C'est au Kurdistan Irakien que nous emmène maintenant notre périple en compagnie de la CHREDO, Coordination des Chétiens d'Orient en Danger, présidée par Patrick Karam. Erbil, la capitale de cette région kurde, est à seulement quelques dizaines de kilomètres de Mossoul, l'un des fiefs de Daech, et des horreurs de la guerre, qui ont fait fuir des milliers de gens. Nous sommes partis rencontrer des familles des réfugiés au camp Ashti, à Ankawa.
Le paysage n'est pas rassurant: plusieurs bâtiments en construction, abandonnés à l'arrivée de Daech dans la région, des squelettes d'immeubles, ce qui aurait pu devenir un foyer de plusieurs centaines de familles, un centre commercial ou culturel. Des signes d'une vie normale et paisible, oubliés par ceux qui nous avons rencontrés.
Le camp Ashti: plus de 1500 familles. Chacune a son histoire, ses pertes et ses espoirs.
Cette femme vit depuis deux ans ici avec sa fille, son mari a été capturé par Daech, depuis ils n'ont aucune nouvelle de lui:
"Je m'appelle Nidal. Je suis chrétienne originaire de Bartella et mère de trois enfants. Mon mari a été enlevé par les combattants de Daech. Personne n'apporte d'argent à la famille, nous n'avons pas de soutien. La situation de notre famille est très difficile. Ma fille est malade. Mais je n'ai pas la possibilité de l'emmener se faire soigner et j'ignore si mon mari est vivant ou s'il est déjà mort. J'espère que votre mission consiste à m'aider parce que je n'ai aucune source d'argent. Vous savez à quel point la vie est difficile pour une femme sans homme. La vie d'une telle femme est moins que rien. J'ai deux enfants qui vont à l'école et puis une fille. Je n'ai aucune nouvelle de mon mari."
Une mère de famille nous raconte pourquoi ils ont dû partir malgré son mauvais état de santé:
"J'étais à l'hôpital après une opération de la vésicule biliaire. Nous nous sommes mis en route le 6 et nous avons marché jusqu'à ce qu'on atteigne Koya. J'ai des sutures fraîches, je viens de subir une opération. Mon frère était là-bas, mais il a refusé de partir. Mais sept jours plus tard, il a quand même dû partir. C'est ainsi qu'on nous chasse. Les combattants de Daech nous disaient que nous pouvions rentrer et nous donnaient une garantie de sécurité en échange d'une rançon pour chaque personne. C'est-à-dire que la personne ne pouvait rejoindre sa famille qu'après avoir payé une rançon. Il y avait une personne crucifiée qui était pendue là, mais on l'a déplacée par la suite."

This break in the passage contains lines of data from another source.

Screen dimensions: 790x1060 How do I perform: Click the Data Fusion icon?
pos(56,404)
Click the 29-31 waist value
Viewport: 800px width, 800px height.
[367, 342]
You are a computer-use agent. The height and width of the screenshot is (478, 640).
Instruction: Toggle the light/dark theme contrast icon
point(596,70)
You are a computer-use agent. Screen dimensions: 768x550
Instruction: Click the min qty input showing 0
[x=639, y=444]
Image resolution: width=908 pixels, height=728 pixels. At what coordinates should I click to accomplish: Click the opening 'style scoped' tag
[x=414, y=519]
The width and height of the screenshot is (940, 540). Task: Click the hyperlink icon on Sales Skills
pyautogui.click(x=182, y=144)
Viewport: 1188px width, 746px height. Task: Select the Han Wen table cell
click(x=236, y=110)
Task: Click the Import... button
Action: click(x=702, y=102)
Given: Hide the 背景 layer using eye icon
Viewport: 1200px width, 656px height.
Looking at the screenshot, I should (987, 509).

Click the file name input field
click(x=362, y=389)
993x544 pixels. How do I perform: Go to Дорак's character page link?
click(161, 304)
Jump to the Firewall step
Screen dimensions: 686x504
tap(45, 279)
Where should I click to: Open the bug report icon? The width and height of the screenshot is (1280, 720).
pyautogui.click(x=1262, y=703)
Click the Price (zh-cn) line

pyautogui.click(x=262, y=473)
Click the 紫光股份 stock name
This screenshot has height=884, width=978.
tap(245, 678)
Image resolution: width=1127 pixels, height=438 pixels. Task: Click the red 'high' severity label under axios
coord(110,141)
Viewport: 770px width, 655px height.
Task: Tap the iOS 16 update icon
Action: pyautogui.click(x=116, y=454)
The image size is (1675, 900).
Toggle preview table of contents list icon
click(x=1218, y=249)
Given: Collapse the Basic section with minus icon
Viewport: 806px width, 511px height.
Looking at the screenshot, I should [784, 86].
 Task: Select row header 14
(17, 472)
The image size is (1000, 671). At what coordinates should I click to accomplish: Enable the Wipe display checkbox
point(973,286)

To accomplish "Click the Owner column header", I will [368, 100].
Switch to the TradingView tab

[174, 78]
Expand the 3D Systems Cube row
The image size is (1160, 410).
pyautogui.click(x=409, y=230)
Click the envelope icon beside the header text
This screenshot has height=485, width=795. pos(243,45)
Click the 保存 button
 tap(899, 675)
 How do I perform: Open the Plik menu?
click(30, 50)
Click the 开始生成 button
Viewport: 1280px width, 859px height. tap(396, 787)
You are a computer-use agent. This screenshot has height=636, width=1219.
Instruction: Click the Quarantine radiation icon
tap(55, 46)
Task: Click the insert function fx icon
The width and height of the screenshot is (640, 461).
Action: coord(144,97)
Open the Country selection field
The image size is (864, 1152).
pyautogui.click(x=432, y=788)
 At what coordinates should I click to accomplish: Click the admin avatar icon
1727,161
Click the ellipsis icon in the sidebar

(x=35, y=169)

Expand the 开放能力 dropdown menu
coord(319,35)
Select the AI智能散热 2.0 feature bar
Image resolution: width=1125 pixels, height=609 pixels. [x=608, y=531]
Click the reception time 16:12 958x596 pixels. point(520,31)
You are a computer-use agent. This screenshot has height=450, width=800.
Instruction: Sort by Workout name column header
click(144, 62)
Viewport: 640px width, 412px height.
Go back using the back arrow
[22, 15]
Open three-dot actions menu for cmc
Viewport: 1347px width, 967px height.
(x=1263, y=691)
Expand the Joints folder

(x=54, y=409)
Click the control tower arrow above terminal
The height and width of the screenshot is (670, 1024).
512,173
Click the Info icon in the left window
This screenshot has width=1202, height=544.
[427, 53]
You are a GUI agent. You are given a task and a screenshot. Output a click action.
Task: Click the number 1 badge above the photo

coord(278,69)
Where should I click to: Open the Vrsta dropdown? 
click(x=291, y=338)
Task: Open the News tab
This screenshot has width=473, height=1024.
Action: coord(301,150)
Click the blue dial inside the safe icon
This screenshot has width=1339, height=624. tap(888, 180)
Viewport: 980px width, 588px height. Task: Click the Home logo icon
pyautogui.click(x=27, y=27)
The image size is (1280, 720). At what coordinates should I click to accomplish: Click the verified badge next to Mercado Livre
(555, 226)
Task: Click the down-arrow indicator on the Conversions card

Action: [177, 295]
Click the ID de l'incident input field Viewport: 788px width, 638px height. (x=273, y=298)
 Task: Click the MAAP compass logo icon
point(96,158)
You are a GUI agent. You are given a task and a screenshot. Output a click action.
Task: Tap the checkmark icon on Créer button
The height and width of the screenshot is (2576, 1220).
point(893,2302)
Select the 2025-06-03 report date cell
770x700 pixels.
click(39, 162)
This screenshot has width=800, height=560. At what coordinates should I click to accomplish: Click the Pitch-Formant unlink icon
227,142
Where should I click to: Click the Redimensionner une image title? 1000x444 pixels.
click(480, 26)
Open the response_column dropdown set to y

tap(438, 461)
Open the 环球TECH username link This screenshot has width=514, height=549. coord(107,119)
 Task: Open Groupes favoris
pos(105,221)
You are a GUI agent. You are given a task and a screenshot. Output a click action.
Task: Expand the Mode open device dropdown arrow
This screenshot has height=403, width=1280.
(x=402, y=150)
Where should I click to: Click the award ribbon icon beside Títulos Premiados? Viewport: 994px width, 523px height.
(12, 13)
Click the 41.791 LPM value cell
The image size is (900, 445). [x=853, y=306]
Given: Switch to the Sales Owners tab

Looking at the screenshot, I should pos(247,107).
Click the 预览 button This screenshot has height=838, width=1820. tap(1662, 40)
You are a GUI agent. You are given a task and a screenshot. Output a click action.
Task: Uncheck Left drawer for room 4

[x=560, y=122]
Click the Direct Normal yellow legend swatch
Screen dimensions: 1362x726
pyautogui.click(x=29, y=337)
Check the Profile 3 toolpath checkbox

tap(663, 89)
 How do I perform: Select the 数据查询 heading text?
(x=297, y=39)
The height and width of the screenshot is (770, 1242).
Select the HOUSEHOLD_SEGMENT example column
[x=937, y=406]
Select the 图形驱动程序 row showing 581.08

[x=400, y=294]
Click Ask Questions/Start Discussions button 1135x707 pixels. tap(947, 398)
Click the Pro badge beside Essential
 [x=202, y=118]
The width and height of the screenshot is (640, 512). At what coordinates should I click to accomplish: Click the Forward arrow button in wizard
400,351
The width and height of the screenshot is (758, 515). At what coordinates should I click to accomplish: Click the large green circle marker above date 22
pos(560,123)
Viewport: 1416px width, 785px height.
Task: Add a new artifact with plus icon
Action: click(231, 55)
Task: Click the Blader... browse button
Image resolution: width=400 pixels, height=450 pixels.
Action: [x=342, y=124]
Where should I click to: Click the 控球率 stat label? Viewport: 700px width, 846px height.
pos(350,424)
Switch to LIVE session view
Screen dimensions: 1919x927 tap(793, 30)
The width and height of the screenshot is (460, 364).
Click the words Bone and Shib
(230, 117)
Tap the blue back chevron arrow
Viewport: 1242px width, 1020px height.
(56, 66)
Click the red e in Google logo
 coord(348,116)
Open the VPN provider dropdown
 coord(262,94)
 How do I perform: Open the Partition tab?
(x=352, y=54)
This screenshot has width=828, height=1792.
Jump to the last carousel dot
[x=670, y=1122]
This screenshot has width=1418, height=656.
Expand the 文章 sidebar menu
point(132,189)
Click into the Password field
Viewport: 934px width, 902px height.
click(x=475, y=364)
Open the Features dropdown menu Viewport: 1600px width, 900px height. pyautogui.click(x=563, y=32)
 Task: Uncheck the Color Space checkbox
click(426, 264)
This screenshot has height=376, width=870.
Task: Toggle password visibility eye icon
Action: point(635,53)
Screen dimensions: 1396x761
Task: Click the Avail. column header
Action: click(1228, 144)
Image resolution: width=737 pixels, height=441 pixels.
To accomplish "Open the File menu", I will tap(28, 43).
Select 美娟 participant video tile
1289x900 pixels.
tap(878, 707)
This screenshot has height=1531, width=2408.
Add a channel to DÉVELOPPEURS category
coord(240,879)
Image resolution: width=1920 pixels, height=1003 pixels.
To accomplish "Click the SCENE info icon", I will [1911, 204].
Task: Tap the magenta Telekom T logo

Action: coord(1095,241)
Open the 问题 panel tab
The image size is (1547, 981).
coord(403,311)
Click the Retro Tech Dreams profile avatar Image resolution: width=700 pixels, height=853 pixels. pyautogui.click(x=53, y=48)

Cet homme s'occupe de ces deux garçons qui ont été blessés au cours d'une attaque des djihadistes:
"Ces enfants sont venus de Bagdad. Ils ont été renversés par un Hummer militaire. Leurs parents sont décédés il y a six ans et quatre mois. Maintenant, c'est moi qui suis responsable d'eux. Ils n'ont personne pour les aider, ils n'ont pas de quoi manger. J'ai 60 ans, je suis diabétique et j'ai six enfants. On est huit en tout avec cette fille-là. Celui-ci a un œil au beurre noir."
Ces deux femmes nous expliquent comment elles pu quitter Qaraqosh, une ville au nord de l'Irak, et la peur les habite encore quand elles repensent à leur départ:
"Nous avons eu très peur avec les enfants lorsque les combattants de Daech sont venus à Qaraqosh. Déjà avant l'arrivée des combattants de Daech, l'anxiété était palpable. À Qaraqosh, nous avions très peur de Daech. Nous étions très près de leurs canons. À chaque fois qu'ils tiraient, notre maison tremblait très fort. Mais mon frère disait que tant que les Kurdes étaient là, on était en sécurité. C'est pourquoi nous y sommes restés jusqu'à la fin. Et la nuit, il y a eu un bombardement intensif. Un ami est venu voir mon frère et lui a dit: +Point final! Les Kurdes battent en retraite+. Mon frère a eu très peur. Il a tout de suite emmené la mère et les enfants au Kurdistan.
Le camp est principalement occupé par des chrétiens, le lieu de culte a été construit avec ce qu'il y avait sous la main…
Toutes les personnes que j'ai rencontrées à Ankawa transmettent le même message: c'est moins l'aide matérielle qu'ils attendent de l'Occident que le retour de la paix dans leur pays.